Il film si apre con l’arrivo all’ aeroporto Kennedy di New York di Viktor Navorsky ( Tom Hanks), turista proveniente dall’ immaginaria Krakozia .Il destino si rivela da subito ben crudele con il buon Viktor, nel suo paese di origine si è infatti verificato un colpo di stato, e pertanto il suo passaporto non ha più valore, non può entrare negli Stati Uniti e non può ripartire. E’ un signor nessuno costretto a vivere in una terra di nessuno, il terminal di transito dei voli internazionali. Ma Navorsky, superati primi momenti di difficoltà in questa situazione kafkiana riuscirà a divenire un proprio beniamino all’interno dell’ aeroporto, sbarcando il lunario e facendo amicizia con diversi personaggi.
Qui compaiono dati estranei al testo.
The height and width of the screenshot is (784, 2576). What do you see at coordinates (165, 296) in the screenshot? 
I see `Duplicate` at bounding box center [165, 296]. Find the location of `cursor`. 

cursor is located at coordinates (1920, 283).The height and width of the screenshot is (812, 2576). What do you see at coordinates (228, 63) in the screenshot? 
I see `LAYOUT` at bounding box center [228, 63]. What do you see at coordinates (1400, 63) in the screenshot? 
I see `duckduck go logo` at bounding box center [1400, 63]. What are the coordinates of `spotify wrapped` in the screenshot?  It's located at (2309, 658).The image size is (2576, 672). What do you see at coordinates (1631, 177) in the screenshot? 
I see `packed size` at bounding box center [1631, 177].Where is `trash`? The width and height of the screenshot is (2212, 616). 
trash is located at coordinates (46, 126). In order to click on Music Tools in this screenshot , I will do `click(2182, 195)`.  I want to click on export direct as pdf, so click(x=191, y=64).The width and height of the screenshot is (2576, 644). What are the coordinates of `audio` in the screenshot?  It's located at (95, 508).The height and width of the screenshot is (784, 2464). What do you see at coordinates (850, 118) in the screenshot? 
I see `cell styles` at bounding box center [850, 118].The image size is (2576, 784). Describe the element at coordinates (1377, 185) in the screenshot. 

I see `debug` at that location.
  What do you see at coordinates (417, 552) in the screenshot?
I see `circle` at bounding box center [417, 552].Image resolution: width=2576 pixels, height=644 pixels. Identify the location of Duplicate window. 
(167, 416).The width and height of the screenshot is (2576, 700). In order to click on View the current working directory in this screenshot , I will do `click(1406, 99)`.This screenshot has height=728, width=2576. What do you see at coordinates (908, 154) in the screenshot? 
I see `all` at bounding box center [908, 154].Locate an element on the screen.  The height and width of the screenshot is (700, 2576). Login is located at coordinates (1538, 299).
Nonostante la situazione offra su un piatto d’argento l’ occasione una satira e ad una denuncia sulle falle del sistema burocratico e sulla condizione dell’ america post 11 settembre, Spielberg si tiene volutamente lontano da un’ indagine di questo tipo, soffermandosi piuttosto sulle paradossali e a tratti carnascialesche evoluzioni della situazione dell’ apolide Navorsky.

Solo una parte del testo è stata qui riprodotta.